My generation have been born into a world where rhinos and elephants are rare and, unless we drastically alter their trajectory away from extinction, we’ll inherit a world in which rhinos and elephants are merely memories tainted with regret. How will we describe to our children the magnificence of the elephant? Their rumbles like distant thunder, their tough dust-crusted hides, the great gushing breaths resounding in the halls of their lungs. Words don’t do justice. They never will.

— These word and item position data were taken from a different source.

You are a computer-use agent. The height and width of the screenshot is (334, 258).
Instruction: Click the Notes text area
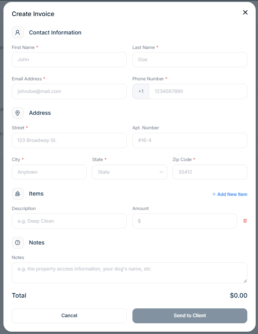click(129, 272)
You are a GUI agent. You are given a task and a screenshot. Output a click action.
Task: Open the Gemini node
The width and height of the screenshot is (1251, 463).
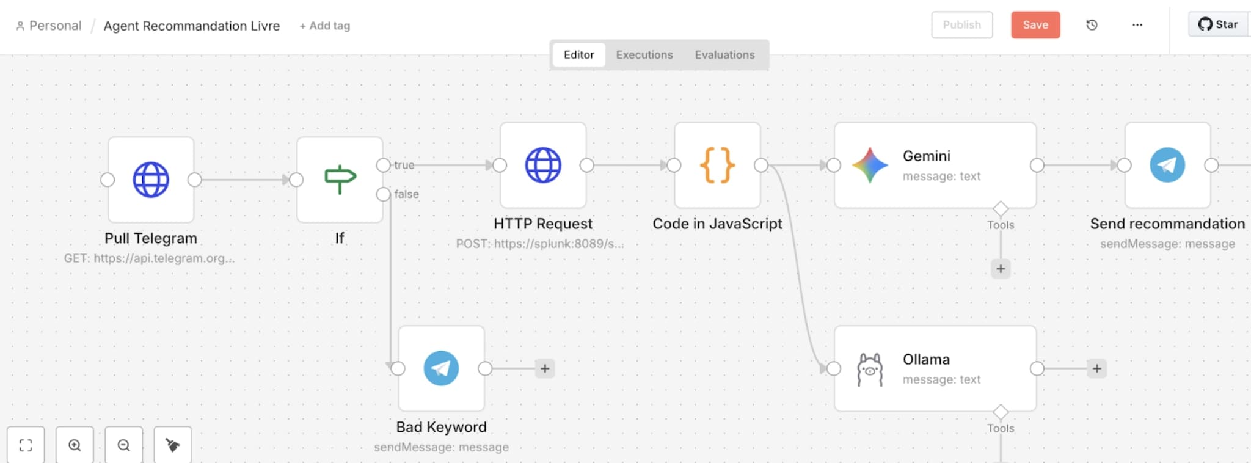[x=934, y=165]
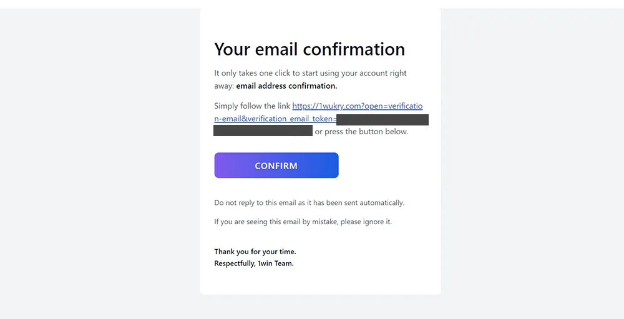624x319 pixels.
Task: Click the bold 'email address confirmation.' text
Action: click(286, 86)
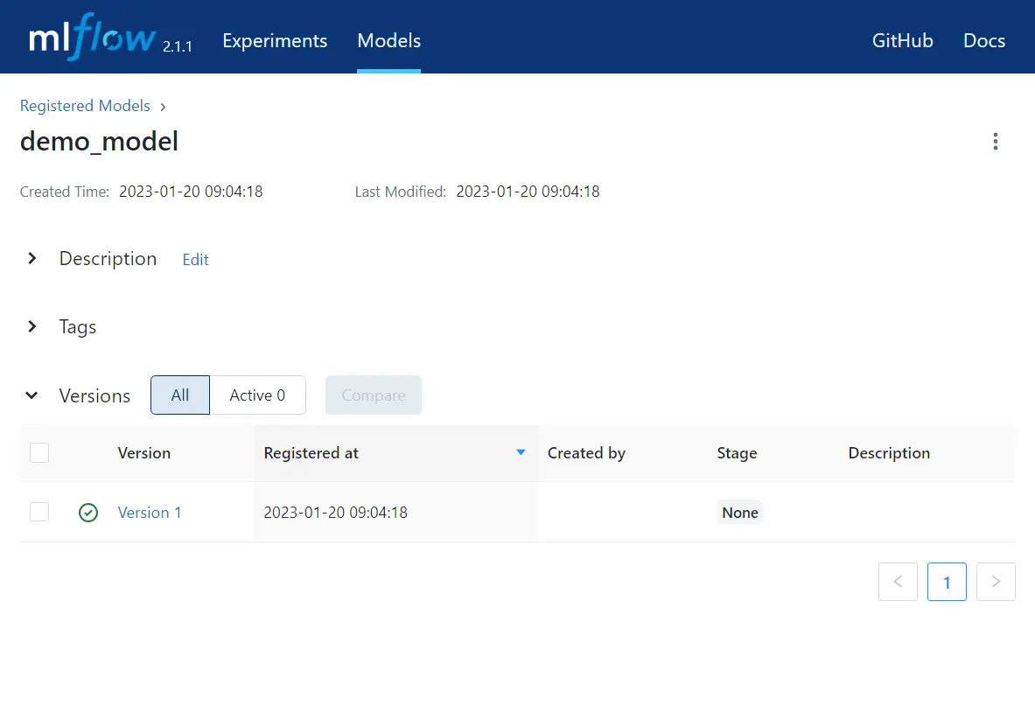Open the Version 1 details page
Image resolution: width=1035 pixels, height=720 pixels.
(149, 512)
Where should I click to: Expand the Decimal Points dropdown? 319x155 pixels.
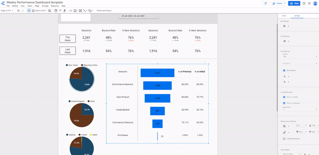tap(300, 110)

Something equally as difficult to convey is their plight. In the last 10 years, over 7,000 rhinos and 200,000 elephants have been killed. Yet no statistic will strike you as deeply as ‘The Last Animals’ - a documentary by Kate Brooks that takes an intense, raw and devastating look at the global response to this slaughter and the desperate measures to genetically rescue the Northern White rhinos who are on the edge of extinction. Even if you don’t consider yourself an avid wildlife-lover, this film strips away the impediments of human nature and evaluates our most elemental traits. We watch with baited breath as a tale of good and bad unfurls into a complex conundrum, a war not only between species, but also within species. It is a film that will devastate, distress, inspire and empower you in equal measure and it couldn’t have sprouted into our awareness at a better time.
On the same day that the trailer for The Last Animals was released, China signed a death warrant for two already imperilled creatures that are teetering on the brink of extinction. China legalised the use of rhino horn and tiger bone for ‘medicinal purposes’. This devastating blow was intensified by a WWF report produced on the same day that stated ‘Humanity has wiped out 60% of animal populations since 1970’. With this cascade of overwhelmingly bad news, we can’t help but feel incompetent as our development is almost inversely proportionate to the decline of other species. But, as ‘The Last Animals’ highlights, we have to hold firmly onto what we have left, not only in terms of species, but in terms of human nature. We have a propensity to succeed and flourish. Whilst this very attribute may have been the thing that has plunged our planet into danger, it will also be our lifeline.